(Entries from a collection)
◇ ◇ ◇ ◇ ◇ ◇ ◇

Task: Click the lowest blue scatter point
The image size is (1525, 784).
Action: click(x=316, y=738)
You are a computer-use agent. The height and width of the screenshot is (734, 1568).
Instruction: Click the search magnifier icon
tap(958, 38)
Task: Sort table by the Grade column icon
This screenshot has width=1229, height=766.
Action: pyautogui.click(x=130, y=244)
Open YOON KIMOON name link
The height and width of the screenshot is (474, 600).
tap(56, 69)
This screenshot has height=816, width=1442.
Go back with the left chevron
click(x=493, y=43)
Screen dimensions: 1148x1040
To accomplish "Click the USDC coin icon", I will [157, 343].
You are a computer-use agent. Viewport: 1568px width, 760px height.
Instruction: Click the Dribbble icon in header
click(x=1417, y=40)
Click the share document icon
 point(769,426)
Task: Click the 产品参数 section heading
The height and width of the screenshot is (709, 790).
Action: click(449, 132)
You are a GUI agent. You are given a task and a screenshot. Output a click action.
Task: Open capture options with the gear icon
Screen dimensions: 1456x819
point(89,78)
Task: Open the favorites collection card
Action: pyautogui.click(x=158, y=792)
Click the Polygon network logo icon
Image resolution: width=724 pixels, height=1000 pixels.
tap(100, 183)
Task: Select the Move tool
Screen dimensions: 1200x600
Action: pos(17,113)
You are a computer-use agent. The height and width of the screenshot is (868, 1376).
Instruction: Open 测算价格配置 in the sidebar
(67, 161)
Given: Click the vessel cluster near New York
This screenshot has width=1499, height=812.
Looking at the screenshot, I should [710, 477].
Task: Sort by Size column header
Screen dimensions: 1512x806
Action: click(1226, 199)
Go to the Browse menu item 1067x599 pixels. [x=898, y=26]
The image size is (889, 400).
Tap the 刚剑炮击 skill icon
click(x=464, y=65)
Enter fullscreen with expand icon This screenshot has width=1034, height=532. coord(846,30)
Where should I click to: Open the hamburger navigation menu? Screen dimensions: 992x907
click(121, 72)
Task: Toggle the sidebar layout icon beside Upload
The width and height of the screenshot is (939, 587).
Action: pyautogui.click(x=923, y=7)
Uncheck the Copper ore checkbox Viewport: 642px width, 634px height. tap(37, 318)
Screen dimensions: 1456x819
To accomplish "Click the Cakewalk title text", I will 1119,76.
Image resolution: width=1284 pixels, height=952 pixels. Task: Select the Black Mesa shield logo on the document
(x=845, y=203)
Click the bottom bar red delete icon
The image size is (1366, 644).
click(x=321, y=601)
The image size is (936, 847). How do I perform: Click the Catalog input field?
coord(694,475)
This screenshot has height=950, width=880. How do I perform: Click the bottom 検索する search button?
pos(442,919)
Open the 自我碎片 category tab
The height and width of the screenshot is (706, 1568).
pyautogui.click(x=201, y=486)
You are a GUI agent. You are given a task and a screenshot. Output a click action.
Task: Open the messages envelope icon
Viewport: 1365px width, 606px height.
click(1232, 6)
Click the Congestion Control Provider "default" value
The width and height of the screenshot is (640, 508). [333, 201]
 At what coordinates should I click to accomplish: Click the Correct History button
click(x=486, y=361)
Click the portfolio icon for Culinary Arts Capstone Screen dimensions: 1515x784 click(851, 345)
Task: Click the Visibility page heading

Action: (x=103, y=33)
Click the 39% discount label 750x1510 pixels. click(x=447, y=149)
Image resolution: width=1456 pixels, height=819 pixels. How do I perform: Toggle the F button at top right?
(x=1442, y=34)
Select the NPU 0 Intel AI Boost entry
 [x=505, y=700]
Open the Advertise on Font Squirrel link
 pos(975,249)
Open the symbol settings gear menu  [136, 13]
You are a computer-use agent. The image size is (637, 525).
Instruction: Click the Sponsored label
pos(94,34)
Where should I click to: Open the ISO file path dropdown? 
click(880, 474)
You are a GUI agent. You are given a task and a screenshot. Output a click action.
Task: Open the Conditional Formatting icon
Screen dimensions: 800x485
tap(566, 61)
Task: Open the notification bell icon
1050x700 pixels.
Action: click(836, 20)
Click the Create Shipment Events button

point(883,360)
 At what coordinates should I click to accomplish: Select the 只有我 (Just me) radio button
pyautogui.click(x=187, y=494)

◇ ◇ ◇ ◇ ◇ ◇ ◇

**What to produce:** Copy out every line of the entries above word for word.

**Reply to the exercise:**
Task: Click the lowest blue scatter point
The image size is (1525, 784).
Action: click(x=316, y=738)
You are a computer-use agent. The height and width of the screenshot is (734, 1568).
Instruction: Click the search magnifier icon
tap(958, 38)
Task: Sort table by the Grade column icon
This screenshot has width=1229, height=766.
Action: pyautogui.click(x=130, y=244)
Open YOON KIMOON name link
The height and width of the screenshot is (474, 600).
tap(56, 69)
This screenshot has height=816, width=1442.
Go back with the left chevron
click(x=493, y=43)
Screen dimensions: 1148x1040
To accomplish "Click the USDC coin icon", I will [157, 343].
You are a computer-use agent. Viewport: 1568px width, 760px height.
Instruction: Click the Dribbble icon in header
click(x=1417, y=40)
Click the share document icon
 point(769,426)
Task: Click the 产品参数 section heading
The height and width of the screenshot is (709, 790).
Action: click(449, 132)
You are a GUI agent. You are given a task and a screenshot. Output a click action.
Task: Open capture options with the gear icon
Screen dimensions: 1456x819
point(89,78)
Task: Open the favorites collection card
Action: pyautogui.click(x=158, y=792)
Click the Polygon network logo icon
Image resolution: width=724 pixels, height=1000 pixels.
tap(100, 183)
Task: Select the Move tool
Screen dimensions: 1200x600
Action: pos(17,113)
You are a computer-use agent. The height and width of the screenshot is (868, 1376).
Instruction: Open 测算价格配置 in the sidebar
(67, 161)
Given: Click the vessel cluster near New York
This screenshot has width=1499, height=812.
Looking at the screenshot, I should [710, 477].
Task: Sort by Size column header
Screen dimensions: 1512x806
Action: click(1226, 199)
Go to the Browse menu item 1067x599 pixels. [x=898, y=26]
The image size is (889, 400).
Tap the 刚剑炮击 skill icon
click(x=464, y=65)
Enter fullscreen with expand icon This screenshot has width=1034, height=532. coord(846,30)
Where should I click to: Open the hamburger navigation menu? Screen dimensions: 992x907
click(121, 72)
Task: Toggle the sidebar layout icon beside Upload
The width and height of the screenshot is (939, 587).
Action: pyautogui.click(x=923, y=7)
Uncheck the Copper ore checkbox Viewport: 642px width, 634px height. tap(37, 318)
Screen dimensions: 1456x819
To accomplish "Click the Cakewalk title text", I will 1119,76.
Image resolution: width=1284 pixels, height=952 pixels. Task: Select the Black Mesa shield logo on the document
(x=845, y=203)
Click the bottom bar red delete icon
The image size is (1366, 644).
click(x=321, y=601)
The image size is (936, 847). How do I perform: Click the Catalog input field?
coord(694,475)
This screenshot has height=950, width=880. How do I perform: Click the bottom 検索する search button?
pos(442,919)
Open the 自我碎片 category tab
The height and width of the screenshot is (706, 1568).
pyautogui.click(x=201, y=486)
You are a GUI agent. You are given a task and a screenshot. Output a click action.
Task: Open the messages envelope icon
Viewport: 1365px width, 606px height.
click(1232, 6)
Click the Congestion Control Provider "default" value
The width and height of the screenshot is (640, 508). [333, 201]
 At what coordinates should I click to accomplish: Click the Correct History button
click(x=486, y=361)
Click the portfolio icon for Culinary Arts Capstone Screen dimensions: 1515x784 click(851, 345)
Task: Click the Visibility page heading

Action: (x=103, y=33)
Click the 39% discount label 750x1510 pixels. click(x=447, y=149)
Image resolution: width=1456 pixels, height=819 pixels. How do I perform: Toggle the F button at top right?
(x=1442, y=34)
Select the NPU 0 Intel AI Boost entry
 [x=505, y=700]
Open the Advertise on Font Squirrel link
 pos(975,249)
Open the symbol settings gear menu  [136, 13]
You are a computer-use agent. The image size is (637, 525).
Instruction: Click the Sponsored label
pos(94,34)
Where should I click to: Open the ISO file path dropdown? 
click(880, 474)
You are a GUI agent. You are given a task and a screenshot. Output a click action.
Task: Open the Conditional Formatting icon
Screen dimensions: 800x485
tap(566, 61)
Task: Open the notification bell icon
1050x700 pixels.
Action: click(836, 20)
Click the Create Shipment Events button

point(883,360)
 At what coordinates should I click to accomplish: Select the 只有我 (Just me) radio button
pyautogui.click(x=187, y=494)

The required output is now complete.